Requirement:
Although the records contain pictures, print none of them; print exactly the lines from the one with "Task: Expand options chevron on Guks reply" through the last line.

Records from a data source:
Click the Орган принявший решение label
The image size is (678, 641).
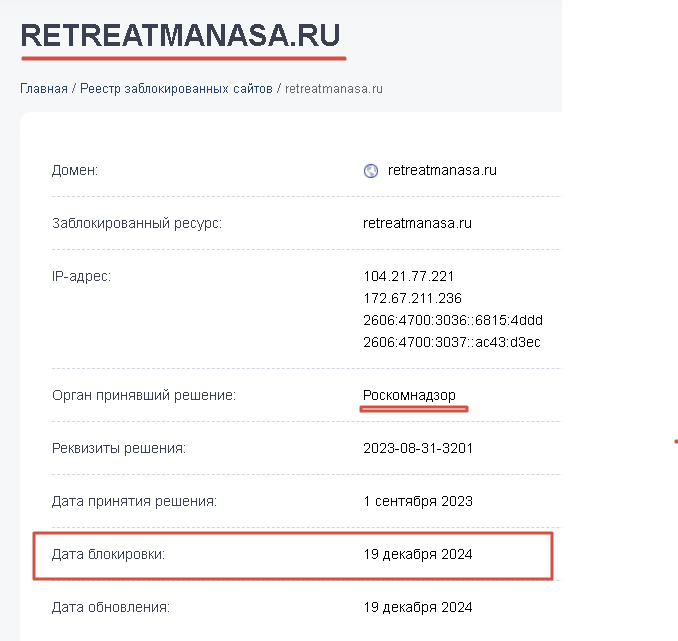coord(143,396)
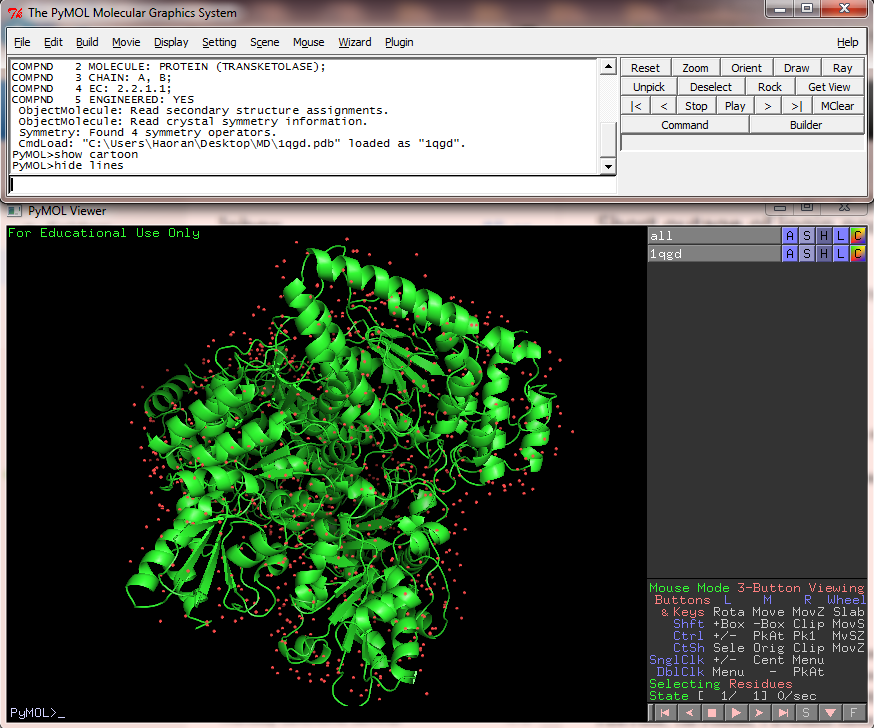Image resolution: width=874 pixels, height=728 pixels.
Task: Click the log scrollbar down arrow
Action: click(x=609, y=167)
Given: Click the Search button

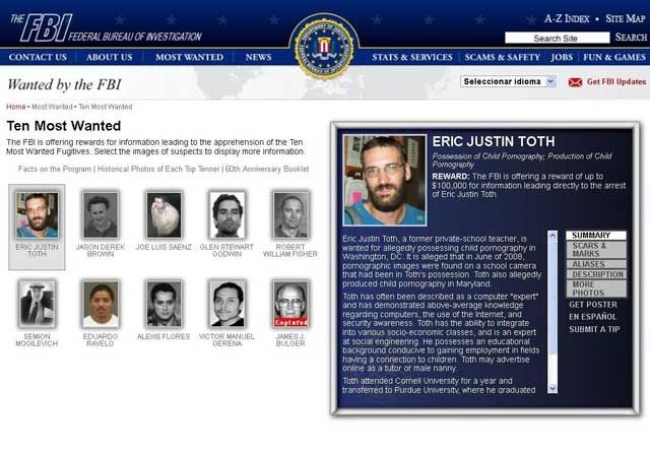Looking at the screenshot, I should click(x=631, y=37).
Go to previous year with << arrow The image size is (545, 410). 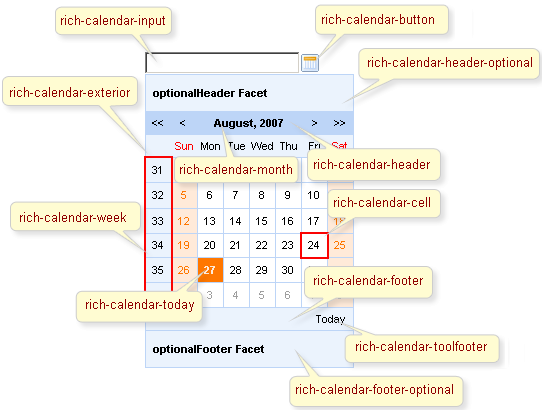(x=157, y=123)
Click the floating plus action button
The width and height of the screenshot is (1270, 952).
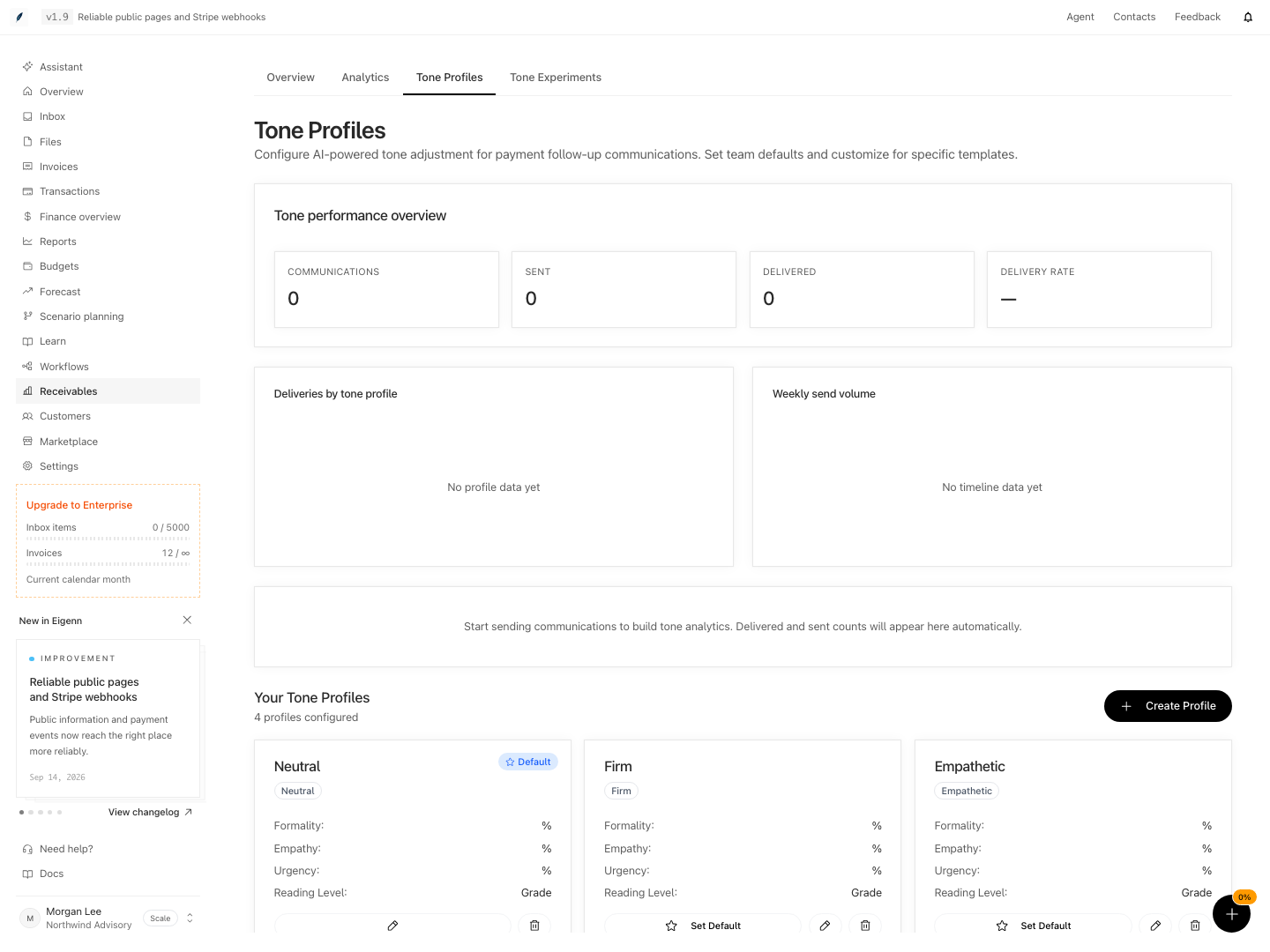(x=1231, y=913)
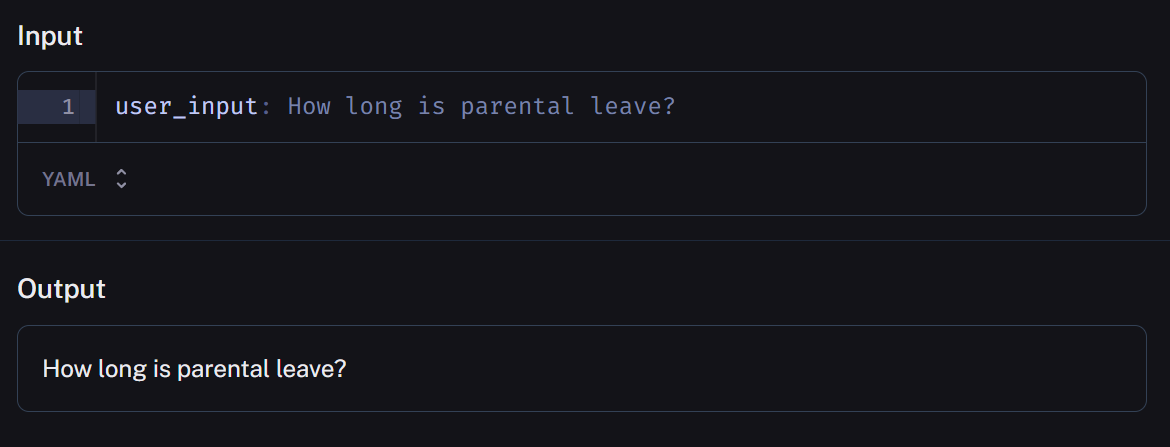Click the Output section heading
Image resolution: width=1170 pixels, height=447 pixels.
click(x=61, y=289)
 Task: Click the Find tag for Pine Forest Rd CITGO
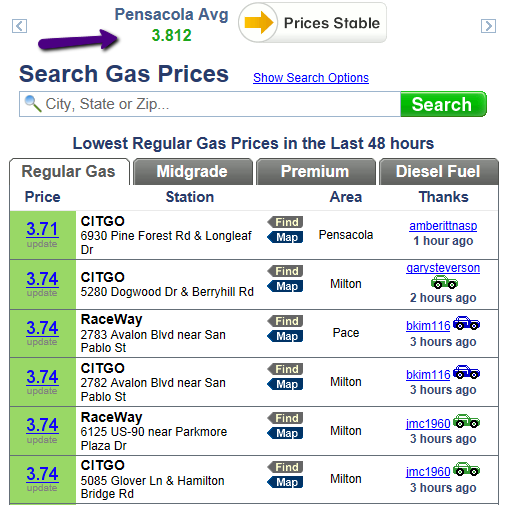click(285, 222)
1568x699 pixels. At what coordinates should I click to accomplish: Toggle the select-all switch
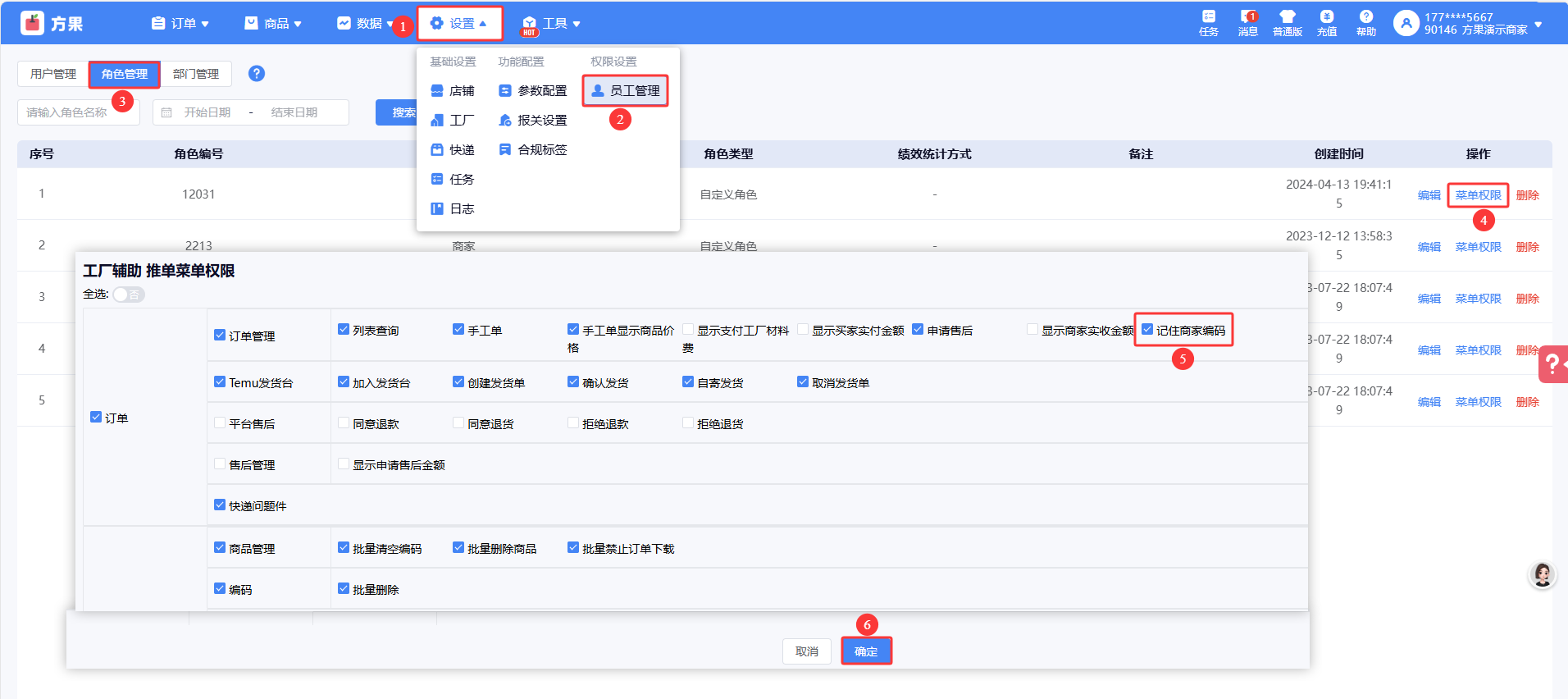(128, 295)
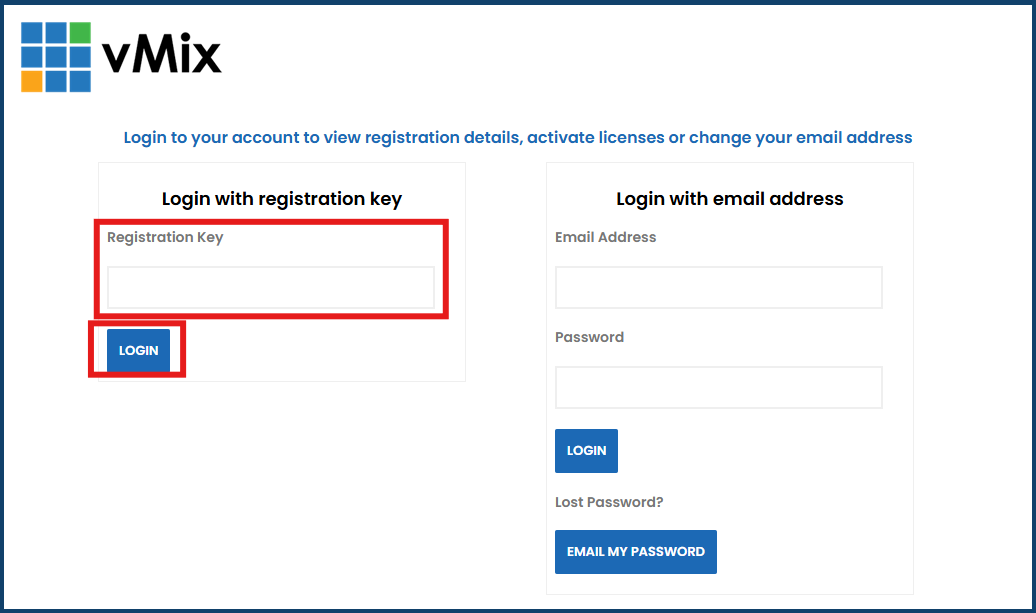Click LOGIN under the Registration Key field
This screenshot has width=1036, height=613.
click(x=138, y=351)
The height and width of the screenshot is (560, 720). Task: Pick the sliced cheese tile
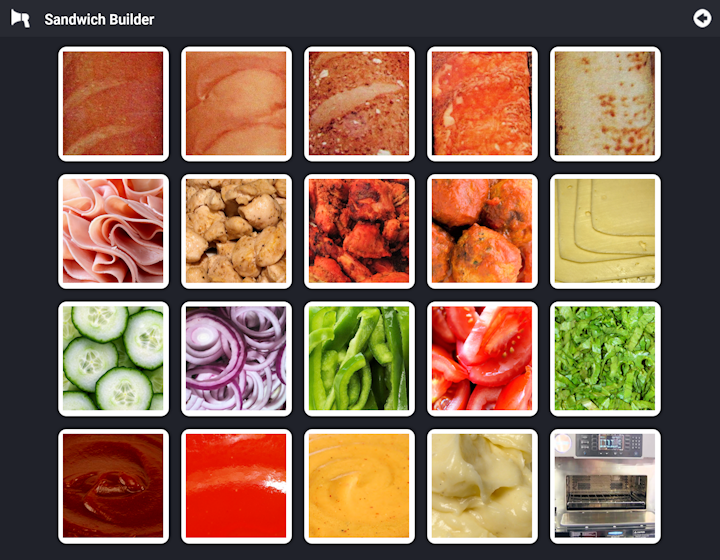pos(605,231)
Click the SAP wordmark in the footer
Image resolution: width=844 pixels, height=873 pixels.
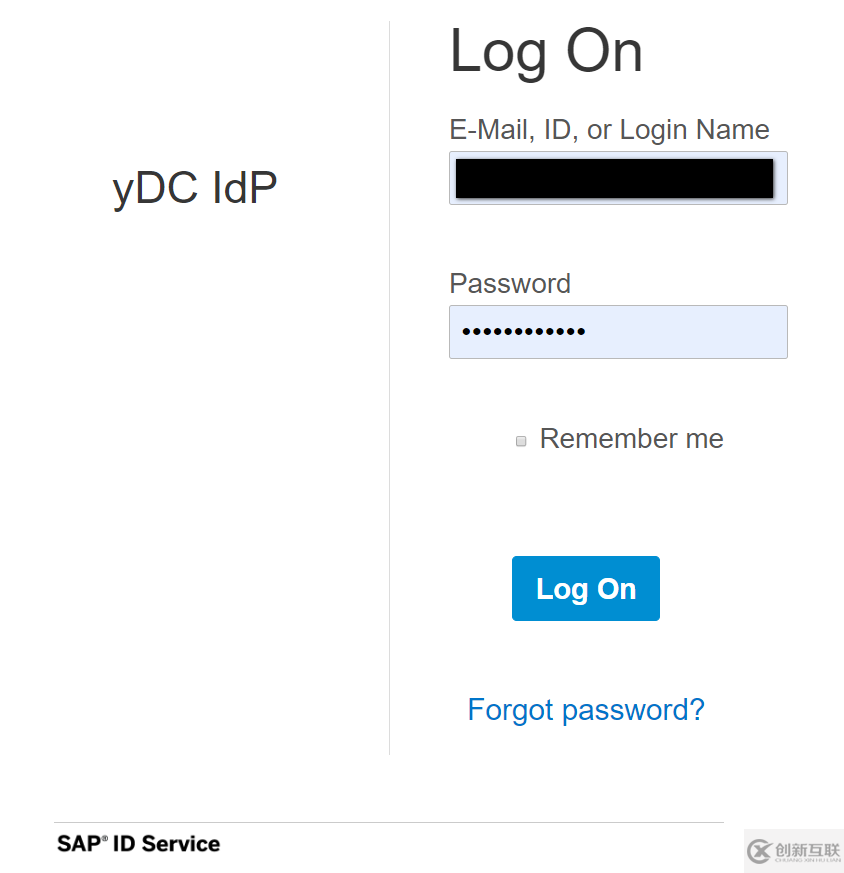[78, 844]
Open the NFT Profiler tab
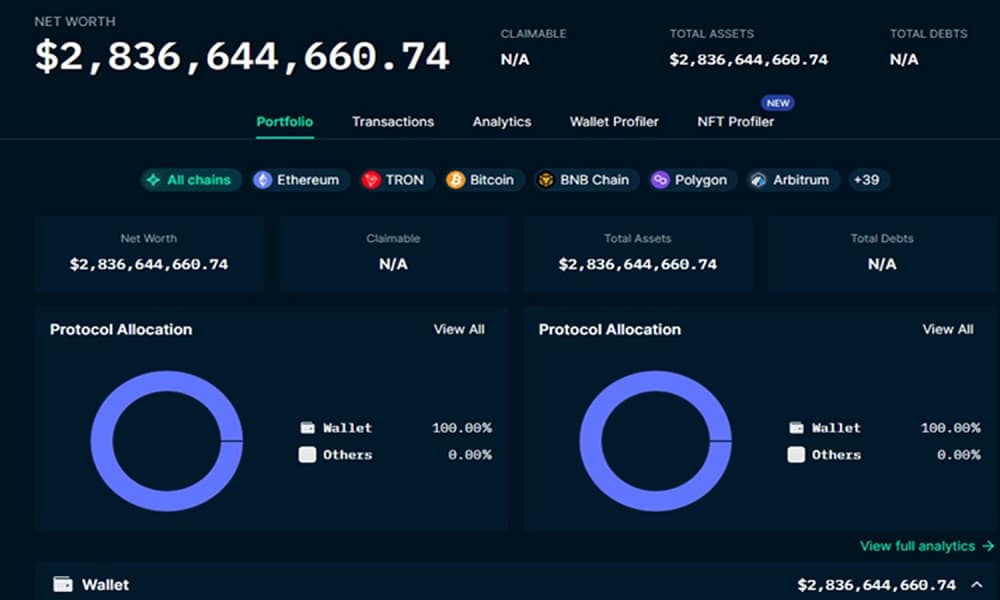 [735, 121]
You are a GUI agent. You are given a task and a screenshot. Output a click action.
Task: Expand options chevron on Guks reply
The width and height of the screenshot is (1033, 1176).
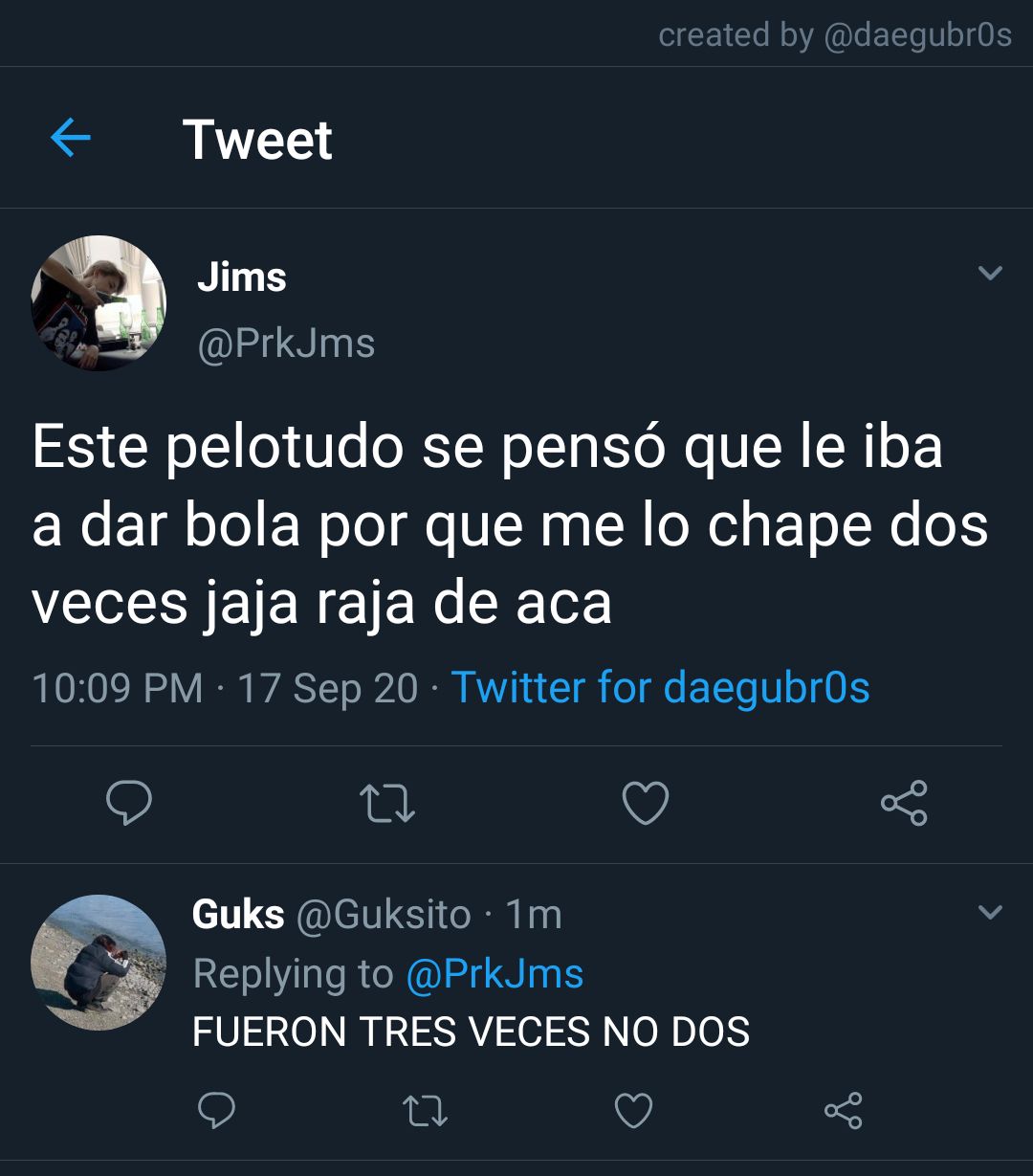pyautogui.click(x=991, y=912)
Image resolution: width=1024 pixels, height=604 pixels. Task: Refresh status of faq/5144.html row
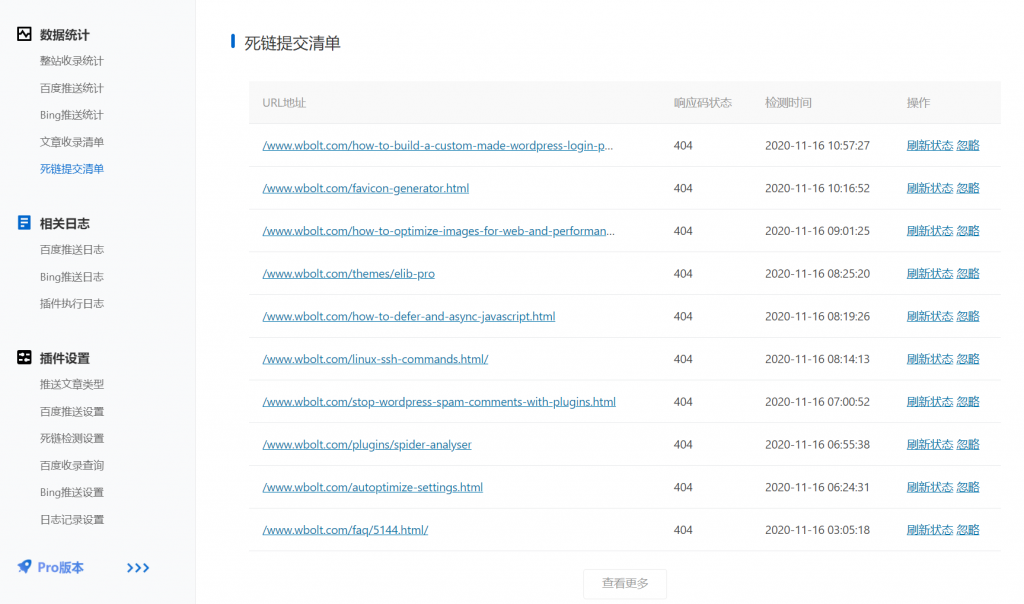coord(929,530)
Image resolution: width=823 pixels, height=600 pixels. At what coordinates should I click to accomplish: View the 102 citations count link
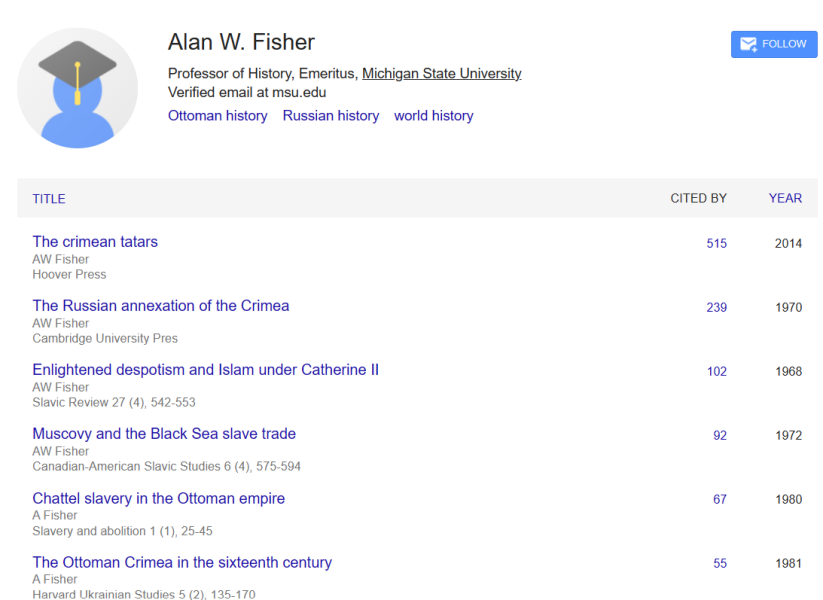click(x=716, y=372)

Answer:
Task: Expand options chevron on Guks reply
The width and height of the screenshot is (1033, 1176).
pyautogui.click(x=991, y=912)
Image resolution: width=1024 pixels, height=604 pixels. Task: Refresh status of faq/5144.html row
coord(929,530)
Image resolution: width=823 pixels, height=600 pixels. At what coordinates should I click to accomplish: View the 102 citations count link
click(x=716, y=372)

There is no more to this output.